The United States has recorded more than 250,000 deaths from the coronavirus, reaching a devastating milestone on Wednesday, one day after reaching its highest daily death toll in more than six months.
According to data from Johns Hopkins University, at least 1,707 people died from the coronavirus on Tuesday, while the country has seen at least 250,548 deaths from the virus since February. In Texas, which has been particularly hard-hit by the virus, mobile refrigerator trucks have been deployed to handle the rise in deaths.
The U.S. also set a record for hospitalized COVID patients, at 76,830 on Tuesday, according to the COVID Tracking Project.
A number of states’ healthcare systems are being overwhelmed by the influx of cases as experts warn a long winter lies ahead. As colder temperatures drive Americans indoors, where the virus spreads more easily, experts have warned case numbers will continue to rise and have cautioned people against gathering for Thanksgiving next week.
Though Moderna and Pfizer released promising news about their respective vaccine candidates this week, it is likely most Americans will not be able to receive a vaccine until mid-2021.
According to Johns Hopkins, 47 states had at least ten percent more new daily cases than this time last week.
“Right now, we are in an absolutely dangerous situation that we have to take with the utmost seriousness,” Dr. Brett Giroir, the federal official overseeing coronavirus testing efforts, told MSNBC. “This is not crying wolf. This is the worst rate of rise in cases that we have seen in the pandemic in the United States. And, right now, there’s no sign of flattening.”
States and cities have imposed new coronavirus restrictions in an attempt to mitigate the spread, including a statewide curfew in Ohio and a stay-at-home advisory in Chicago.

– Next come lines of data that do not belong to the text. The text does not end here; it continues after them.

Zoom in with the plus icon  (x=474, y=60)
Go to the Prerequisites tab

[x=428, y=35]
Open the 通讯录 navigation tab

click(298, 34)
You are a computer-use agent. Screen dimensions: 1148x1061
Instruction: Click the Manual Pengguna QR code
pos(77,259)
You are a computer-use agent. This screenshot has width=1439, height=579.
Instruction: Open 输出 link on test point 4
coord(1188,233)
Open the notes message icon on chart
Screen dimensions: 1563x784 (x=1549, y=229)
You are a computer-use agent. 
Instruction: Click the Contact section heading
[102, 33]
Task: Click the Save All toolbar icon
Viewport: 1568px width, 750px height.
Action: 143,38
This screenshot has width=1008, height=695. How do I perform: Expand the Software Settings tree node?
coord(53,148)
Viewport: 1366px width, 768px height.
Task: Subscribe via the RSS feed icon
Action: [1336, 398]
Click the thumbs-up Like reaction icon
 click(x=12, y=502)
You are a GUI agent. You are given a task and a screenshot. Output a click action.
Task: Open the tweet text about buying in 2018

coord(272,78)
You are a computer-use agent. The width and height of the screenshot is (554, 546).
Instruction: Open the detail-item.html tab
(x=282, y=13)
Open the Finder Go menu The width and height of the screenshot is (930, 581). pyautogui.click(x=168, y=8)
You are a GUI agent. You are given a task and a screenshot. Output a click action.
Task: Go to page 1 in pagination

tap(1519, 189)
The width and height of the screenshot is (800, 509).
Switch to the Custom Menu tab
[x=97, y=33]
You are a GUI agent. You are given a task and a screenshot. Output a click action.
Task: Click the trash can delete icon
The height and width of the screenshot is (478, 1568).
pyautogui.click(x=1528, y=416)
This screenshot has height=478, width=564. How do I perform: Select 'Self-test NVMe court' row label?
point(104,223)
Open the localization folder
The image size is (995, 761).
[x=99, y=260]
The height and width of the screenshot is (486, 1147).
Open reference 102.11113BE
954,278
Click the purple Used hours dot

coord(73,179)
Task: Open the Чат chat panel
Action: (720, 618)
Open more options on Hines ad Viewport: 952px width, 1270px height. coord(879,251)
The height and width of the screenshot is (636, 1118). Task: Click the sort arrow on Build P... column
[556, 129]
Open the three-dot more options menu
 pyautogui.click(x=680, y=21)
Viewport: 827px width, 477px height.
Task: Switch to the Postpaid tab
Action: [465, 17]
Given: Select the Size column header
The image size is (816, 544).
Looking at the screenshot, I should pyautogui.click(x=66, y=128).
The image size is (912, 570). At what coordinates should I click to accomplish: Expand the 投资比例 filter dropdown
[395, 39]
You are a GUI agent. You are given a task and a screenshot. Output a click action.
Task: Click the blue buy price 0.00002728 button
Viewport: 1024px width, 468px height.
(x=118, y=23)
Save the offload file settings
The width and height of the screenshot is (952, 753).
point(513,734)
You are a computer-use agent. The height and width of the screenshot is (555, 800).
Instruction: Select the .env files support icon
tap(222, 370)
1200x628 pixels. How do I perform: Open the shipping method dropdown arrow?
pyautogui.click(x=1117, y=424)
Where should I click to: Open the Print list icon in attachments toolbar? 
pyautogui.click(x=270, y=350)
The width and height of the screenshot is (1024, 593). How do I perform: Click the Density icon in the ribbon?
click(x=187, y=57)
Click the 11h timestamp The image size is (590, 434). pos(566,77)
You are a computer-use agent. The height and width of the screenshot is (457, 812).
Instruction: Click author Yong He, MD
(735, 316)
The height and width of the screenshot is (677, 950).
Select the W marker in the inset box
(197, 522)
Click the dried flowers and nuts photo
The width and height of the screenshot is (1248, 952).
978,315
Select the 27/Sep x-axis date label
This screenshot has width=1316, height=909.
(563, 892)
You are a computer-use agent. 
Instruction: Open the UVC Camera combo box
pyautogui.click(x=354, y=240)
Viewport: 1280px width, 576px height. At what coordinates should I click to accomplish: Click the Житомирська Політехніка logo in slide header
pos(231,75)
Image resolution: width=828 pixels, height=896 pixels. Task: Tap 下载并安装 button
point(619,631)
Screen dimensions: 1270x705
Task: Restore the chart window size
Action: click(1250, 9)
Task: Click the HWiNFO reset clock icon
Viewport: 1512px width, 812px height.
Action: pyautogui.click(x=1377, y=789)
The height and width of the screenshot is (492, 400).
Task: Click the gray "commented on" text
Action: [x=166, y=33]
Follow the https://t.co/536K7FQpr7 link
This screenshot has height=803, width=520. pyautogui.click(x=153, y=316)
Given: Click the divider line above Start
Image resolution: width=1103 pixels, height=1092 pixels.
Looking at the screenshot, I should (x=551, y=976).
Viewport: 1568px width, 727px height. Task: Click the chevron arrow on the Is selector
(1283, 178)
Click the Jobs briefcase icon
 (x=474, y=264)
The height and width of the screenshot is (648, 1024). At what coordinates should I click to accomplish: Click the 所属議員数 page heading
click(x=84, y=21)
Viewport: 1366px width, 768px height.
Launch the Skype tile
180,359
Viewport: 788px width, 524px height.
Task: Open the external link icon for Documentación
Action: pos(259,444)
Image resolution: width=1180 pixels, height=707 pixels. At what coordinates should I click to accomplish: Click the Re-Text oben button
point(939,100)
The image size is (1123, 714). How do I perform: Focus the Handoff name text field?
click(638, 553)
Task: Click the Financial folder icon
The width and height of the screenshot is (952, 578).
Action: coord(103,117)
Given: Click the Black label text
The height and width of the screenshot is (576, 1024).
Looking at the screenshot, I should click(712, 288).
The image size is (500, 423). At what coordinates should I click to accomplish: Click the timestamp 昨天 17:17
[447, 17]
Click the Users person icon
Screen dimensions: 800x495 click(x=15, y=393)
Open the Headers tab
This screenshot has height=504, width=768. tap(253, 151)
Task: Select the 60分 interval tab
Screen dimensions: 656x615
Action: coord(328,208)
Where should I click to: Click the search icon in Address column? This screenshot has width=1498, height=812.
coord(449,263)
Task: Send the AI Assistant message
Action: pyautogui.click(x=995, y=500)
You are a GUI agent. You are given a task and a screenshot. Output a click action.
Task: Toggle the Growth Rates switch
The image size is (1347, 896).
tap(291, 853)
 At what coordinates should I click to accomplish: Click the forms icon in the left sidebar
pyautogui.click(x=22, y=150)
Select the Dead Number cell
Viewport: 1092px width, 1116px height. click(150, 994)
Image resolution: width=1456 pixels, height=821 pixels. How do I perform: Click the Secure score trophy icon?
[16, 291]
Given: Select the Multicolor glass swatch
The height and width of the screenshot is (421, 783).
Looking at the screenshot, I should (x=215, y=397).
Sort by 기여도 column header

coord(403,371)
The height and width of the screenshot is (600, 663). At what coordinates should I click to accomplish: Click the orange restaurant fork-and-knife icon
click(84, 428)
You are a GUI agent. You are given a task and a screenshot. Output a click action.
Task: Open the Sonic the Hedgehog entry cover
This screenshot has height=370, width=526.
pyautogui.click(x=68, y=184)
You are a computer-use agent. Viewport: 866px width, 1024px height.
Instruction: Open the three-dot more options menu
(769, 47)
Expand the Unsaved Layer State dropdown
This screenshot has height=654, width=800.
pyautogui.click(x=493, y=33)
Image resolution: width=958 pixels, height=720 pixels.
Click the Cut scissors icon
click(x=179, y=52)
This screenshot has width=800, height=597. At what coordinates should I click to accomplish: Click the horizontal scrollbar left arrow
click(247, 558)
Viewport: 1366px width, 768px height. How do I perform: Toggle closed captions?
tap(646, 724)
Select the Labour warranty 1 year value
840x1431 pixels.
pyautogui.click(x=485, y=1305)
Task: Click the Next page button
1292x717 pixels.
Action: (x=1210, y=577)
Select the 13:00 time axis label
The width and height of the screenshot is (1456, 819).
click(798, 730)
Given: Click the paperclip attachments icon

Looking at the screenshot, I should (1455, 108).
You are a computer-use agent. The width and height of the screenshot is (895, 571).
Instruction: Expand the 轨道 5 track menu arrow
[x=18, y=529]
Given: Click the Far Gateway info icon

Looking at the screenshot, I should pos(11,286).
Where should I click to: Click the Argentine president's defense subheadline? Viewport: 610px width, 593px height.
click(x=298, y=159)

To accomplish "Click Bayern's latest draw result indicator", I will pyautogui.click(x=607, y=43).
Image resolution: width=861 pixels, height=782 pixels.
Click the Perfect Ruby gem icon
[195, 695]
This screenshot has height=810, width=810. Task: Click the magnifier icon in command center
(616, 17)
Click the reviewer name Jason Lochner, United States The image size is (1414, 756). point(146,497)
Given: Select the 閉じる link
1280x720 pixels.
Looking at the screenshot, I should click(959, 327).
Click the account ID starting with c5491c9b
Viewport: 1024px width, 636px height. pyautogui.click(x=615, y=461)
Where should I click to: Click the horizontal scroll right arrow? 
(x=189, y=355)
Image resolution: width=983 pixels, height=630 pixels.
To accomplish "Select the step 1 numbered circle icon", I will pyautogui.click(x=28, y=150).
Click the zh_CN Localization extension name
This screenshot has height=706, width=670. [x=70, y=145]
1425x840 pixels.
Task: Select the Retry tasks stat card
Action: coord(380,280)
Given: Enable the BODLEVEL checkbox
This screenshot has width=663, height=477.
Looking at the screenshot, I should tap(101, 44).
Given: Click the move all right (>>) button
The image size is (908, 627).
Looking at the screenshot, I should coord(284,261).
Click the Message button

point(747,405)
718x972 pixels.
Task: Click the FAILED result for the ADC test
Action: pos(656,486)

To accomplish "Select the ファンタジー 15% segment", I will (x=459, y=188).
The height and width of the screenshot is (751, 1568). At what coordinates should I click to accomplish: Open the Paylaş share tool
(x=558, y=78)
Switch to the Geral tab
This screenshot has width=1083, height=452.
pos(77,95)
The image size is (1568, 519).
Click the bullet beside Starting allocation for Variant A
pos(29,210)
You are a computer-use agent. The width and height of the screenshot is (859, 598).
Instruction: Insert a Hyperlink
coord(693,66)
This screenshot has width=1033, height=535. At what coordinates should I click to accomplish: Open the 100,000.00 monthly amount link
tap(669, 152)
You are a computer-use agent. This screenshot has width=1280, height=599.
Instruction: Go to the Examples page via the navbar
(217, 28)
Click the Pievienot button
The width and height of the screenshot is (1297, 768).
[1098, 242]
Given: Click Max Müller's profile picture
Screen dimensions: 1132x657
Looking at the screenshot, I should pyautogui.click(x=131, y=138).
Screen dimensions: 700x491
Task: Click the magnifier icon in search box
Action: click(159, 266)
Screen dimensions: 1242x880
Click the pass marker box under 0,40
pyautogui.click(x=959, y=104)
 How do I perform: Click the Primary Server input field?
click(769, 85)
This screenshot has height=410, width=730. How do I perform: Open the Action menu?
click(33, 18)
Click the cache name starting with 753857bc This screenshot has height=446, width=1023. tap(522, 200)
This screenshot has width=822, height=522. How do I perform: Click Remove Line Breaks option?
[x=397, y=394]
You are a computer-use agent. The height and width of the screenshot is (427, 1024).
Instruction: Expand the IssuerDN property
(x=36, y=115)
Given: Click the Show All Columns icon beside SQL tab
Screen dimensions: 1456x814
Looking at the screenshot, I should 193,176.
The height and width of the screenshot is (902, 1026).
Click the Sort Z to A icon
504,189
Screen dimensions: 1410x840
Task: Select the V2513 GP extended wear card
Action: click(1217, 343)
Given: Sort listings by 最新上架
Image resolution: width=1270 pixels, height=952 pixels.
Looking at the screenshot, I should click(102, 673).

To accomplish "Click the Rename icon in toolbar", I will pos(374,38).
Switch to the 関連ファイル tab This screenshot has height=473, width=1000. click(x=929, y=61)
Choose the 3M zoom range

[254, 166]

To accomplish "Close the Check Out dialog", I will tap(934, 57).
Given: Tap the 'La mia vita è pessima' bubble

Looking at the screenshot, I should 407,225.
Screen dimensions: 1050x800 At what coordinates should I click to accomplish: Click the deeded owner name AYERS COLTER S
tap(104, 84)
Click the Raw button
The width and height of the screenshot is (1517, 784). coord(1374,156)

New York, which saw months of low numbers of cases after being a hotspot in the spring, is seeing an uptick as well, leading New York City schools to close again on Thursday after the city’s test infection rate reached 3 percent. While the Centers for Disease Control and Prevention, World Health Organization, and New York Governor Andrew Cuomo have recommended a 5 percent infection rate as the threshold for school closures, Mayor Bill de Blasio set the city’s threshold to 3 percent after negotiation with teachers’ unions.
“The last thing we wanted to see is the schools close,” de Blasio said Wednesday. “But there’s been resolve about the fact that the game plan, so often, has worked of sticking to those tough standards.”
“And that’s why I’m resolved about the fact that to bring schools back, we can do it — we’ve done it before, we’ll do it again — but we have to come up with even tougher standards.”